#### Problem details
In the excerpt on std::any_of, rewrite everything from "This function detects" down to "end, UnaryPredicate fnobj)", renaming "Iterator_Input" to "InputIt".

The iterators should meet the criteria of input iterator.

It throws exception if the predicate fnobj throws or any operation on the iterators throws.

Example:

Code:

#include <algorithm>   
#include <array> 
#include <iostream>
struct IsOdd : public std::unary_function<int, bool> {
    bool operator() (int val)
    {
        return (val % 2 != 0);
    }
};
bool IsNonZero(int n)
{
    return (n != 0);
}
int main()
{
    std::array<int, 10> myarray{ -1,-2,-3,-4,-5,6,7,8,9,10 };
    std::cout << "The numbers are:" << std::endl;
    for (int i : myarray)
        std::cout << i << " ";
    std::cout << std::endl;
    // Passing a lamda expression as the unary predicate
    if (all_of(myarray.begin(), myarray.end(), [](int i) {return i>0;}))
        std::cout << "All the numbers are positive numbers" << std::endl;
    else
        std::cout << "All the numbers are not positive numbers" << std::endl;

    // Passing a functor as the unary predicate
    if (all_of(myarray.begin(), myarray.end(), IsOdd()))
        std::cout << "All the numbers are odd numbers" << std::endl;
    else
        std::cout << "All the numbers are not odd numbers" << std::endl;

    // Passing a function pointer as the unary predicate
    if (all_of(myarray.begin(), myarray.end(), IsNonZero))
        std::cout << "All the numbers are non-zero numbers" << std::endl;
    else
        std::cout << "All the numbers are not non-zero numbers" << std::endl;
    return 0;
}

Output:

Code:

The numbers are:
-1 -2 -3 -4 -5 6 7 8 9 10
All the numbers are not positive numbers
All the numbers are not odd numbers
All the numbers are non-zero numbers

std::any_of():

This function detects if any of the elements in the given range satisfy a condition.

Equivalent Implementation:

Code:

template <class Iterator_Input, class UnaryPredicate>
bool any_of(Iterator_Input begin, Iterator_Input end, UnaryPredicate fnobj)
{
    while (begin != end) {
        if (fnobj(*begin)) return true;
        ++begin;
    }
    return false;
};

The predicate fnobj is called for each element’s value starting at the beginning of the range defined by begin and end iterators and stops as long as it finds an element for which the fnobj returns true or reach the end of the range. It returns true if fnobj returns true for any of the elements, false otherwise. The function object takes one argument and returns bool value. It does not modify the argument.

The iterators should meet the criteria of input iterator.

It throws exception if the predicate fnobj throws or any operation on the iterators throws.

Example:

Code:

#include <algorithm>   
#include <array> 
#include <iostream>
struct IsOdd : public std::unary_function<int, bool> {
    bool operator() (int val)

#### Supplied records

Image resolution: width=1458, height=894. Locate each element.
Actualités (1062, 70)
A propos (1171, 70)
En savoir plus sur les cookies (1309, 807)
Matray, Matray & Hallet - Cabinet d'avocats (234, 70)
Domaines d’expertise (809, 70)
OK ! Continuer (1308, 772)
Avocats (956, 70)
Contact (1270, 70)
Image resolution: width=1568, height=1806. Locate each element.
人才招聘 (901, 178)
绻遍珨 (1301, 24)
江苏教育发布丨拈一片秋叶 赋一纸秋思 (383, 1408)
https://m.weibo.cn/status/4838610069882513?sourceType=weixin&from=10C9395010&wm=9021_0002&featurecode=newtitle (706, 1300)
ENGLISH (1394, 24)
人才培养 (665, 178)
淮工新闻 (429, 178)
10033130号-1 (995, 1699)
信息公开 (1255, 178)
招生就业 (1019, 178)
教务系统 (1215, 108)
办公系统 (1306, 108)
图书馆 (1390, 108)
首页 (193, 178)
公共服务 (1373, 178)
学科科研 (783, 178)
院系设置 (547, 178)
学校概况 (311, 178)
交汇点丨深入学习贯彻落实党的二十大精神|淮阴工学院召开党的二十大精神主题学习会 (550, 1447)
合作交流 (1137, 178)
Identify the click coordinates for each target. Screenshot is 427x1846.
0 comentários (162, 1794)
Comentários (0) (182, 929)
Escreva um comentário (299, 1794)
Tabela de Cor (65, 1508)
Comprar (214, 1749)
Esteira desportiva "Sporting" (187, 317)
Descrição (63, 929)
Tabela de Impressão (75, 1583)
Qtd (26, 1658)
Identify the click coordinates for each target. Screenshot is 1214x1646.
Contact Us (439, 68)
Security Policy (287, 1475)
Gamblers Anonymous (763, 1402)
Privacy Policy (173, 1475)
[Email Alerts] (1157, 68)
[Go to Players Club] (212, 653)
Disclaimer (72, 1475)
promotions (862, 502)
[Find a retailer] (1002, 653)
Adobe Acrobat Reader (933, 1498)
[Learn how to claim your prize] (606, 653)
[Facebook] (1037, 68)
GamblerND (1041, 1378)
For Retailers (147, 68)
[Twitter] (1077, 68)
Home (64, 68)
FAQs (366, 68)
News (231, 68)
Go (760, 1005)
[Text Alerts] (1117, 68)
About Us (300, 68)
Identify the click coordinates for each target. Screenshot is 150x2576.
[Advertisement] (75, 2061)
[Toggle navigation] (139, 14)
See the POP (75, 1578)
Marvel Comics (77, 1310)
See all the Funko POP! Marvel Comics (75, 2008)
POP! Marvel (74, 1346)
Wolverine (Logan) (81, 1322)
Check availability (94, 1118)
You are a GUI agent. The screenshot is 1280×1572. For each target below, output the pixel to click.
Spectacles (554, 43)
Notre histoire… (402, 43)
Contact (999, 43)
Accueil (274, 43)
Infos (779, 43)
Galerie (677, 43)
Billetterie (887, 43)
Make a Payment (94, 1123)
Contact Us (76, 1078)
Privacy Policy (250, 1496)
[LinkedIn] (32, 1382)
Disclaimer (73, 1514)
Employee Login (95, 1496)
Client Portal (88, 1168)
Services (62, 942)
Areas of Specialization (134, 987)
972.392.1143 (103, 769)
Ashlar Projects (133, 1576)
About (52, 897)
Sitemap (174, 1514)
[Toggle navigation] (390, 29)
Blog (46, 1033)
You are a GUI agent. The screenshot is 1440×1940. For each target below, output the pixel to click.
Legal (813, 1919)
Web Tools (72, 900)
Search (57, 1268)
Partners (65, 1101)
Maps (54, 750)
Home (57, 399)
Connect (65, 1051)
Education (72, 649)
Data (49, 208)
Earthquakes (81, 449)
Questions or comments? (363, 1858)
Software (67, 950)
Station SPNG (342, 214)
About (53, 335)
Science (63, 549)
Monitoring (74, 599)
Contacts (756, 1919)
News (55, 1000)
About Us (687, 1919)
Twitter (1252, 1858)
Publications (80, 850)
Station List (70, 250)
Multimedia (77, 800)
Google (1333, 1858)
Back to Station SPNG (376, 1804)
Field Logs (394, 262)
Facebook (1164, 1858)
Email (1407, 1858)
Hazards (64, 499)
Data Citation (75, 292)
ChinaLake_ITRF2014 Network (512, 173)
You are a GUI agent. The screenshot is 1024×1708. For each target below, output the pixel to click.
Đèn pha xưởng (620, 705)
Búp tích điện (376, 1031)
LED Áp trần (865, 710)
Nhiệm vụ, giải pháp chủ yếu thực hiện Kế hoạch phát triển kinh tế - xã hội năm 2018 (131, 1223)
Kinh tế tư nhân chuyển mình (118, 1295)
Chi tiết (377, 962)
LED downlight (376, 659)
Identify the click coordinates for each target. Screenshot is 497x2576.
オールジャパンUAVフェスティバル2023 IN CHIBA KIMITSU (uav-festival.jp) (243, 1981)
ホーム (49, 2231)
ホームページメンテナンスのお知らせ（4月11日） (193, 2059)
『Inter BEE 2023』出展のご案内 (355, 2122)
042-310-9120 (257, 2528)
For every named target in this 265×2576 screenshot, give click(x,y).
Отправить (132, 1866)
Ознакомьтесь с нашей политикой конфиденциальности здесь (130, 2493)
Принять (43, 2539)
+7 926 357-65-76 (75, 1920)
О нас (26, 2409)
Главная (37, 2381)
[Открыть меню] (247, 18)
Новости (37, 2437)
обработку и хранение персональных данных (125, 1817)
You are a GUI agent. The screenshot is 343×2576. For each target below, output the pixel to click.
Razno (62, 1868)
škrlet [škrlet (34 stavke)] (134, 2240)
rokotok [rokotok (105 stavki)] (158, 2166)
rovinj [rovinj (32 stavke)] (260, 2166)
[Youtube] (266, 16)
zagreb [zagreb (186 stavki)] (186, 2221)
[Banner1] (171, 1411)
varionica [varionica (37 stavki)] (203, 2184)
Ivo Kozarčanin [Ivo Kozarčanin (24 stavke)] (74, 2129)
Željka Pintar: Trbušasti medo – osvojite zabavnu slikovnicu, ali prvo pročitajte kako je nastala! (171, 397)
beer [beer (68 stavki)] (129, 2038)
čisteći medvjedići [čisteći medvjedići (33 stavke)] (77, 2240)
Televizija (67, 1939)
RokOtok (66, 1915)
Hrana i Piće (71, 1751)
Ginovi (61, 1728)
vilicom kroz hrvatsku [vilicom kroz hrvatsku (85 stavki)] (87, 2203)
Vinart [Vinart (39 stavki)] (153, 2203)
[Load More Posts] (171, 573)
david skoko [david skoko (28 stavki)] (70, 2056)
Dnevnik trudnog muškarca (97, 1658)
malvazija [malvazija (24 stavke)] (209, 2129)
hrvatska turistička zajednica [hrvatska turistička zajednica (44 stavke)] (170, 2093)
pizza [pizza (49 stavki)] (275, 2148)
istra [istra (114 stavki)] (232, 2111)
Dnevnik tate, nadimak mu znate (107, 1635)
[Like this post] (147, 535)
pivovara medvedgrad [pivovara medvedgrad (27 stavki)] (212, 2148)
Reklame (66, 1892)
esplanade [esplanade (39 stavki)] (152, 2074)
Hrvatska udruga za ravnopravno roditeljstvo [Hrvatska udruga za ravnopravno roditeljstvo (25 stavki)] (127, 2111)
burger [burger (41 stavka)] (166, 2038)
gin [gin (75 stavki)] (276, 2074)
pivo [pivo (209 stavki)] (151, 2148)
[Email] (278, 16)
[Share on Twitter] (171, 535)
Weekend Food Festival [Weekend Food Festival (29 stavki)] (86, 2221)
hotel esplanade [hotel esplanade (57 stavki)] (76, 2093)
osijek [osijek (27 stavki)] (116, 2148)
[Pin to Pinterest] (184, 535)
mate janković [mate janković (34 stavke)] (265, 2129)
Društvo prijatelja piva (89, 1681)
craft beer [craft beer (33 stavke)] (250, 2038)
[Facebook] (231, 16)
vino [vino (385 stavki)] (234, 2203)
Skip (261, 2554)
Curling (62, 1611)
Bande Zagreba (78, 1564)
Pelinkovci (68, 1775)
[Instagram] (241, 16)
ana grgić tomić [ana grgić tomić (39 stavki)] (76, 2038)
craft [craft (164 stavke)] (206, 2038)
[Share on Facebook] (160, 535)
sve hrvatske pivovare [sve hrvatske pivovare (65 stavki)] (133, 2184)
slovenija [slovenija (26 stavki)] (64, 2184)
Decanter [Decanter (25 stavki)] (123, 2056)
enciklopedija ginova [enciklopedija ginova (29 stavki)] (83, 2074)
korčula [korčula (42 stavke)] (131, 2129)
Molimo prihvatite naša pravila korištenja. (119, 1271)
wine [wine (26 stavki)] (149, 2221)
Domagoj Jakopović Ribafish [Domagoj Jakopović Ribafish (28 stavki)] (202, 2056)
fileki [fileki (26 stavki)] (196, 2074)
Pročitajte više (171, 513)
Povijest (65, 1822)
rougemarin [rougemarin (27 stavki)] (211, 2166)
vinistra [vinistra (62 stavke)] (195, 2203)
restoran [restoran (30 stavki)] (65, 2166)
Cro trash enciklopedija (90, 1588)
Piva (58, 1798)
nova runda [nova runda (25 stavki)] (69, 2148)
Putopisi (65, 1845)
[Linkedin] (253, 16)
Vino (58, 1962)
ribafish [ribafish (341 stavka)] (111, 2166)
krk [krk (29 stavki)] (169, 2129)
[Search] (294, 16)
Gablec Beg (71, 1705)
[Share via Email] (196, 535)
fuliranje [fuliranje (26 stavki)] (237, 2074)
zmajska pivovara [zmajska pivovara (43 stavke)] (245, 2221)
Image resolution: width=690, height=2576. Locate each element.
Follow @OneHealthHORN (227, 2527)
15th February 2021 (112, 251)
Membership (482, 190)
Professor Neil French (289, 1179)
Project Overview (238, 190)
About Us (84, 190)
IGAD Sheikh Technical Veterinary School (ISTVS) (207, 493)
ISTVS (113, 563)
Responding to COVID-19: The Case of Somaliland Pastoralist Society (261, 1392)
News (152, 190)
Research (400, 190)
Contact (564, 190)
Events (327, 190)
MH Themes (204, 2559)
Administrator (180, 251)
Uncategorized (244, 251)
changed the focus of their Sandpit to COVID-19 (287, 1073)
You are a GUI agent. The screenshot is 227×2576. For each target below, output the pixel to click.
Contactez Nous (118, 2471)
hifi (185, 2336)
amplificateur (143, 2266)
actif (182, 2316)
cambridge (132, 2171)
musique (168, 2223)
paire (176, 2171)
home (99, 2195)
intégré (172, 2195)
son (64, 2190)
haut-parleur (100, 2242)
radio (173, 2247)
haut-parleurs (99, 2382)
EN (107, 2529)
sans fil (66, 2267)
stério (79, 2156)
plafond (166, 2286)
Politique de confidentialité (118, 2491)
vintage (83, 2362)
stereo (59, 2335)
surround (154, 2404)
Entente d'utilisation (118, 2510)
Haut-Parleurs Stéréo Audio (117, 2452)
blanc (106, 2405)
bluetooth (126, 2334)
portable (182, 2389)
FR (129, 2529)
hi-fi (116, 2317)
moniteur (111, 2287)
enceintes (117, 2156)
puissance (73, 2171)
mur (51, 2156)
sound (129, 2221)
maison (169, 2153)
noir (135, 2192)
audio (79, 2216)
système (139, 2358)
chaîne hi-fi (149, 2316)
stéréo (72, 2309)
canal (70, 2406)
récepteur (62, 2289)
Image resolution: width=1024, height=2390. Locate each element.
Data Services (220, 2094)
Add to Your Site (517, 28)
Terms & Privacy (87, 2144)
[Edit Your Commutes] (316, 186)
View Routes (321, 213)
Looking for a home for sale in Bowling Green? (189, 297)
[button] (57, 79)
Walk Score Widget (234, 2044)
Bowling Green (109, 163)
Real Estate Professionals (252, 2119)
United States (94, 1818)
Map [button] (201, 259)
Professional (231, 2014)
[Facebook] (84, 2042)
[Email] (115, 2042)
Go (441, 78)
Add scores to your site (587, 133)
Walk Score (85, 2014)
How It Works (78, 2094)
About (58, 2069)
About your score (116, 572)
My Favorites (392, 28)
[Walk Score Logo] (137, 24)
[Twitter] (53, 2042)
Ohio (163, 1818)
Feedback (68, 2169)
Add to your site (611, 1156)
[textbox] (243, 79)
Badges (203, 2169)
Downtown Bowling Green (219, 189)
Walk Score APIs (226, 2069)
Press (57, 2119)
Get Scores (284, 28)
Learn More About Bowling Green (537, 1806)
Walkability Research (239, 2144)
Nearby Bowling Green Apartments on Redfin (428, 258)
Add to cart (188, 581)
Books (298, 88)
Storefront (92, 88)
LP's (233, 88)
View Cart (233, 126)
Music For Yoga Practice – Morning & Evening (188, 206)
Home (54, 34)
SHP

#### Finished task
This function detects if any of the elements in the given range satisfy a condition.

Equivalent Implementation:

Code:

template <class InputIt, class UnaryPredicate>
bool any_of(InputIt begin, InputIt end, UnaryPredicate fnobj)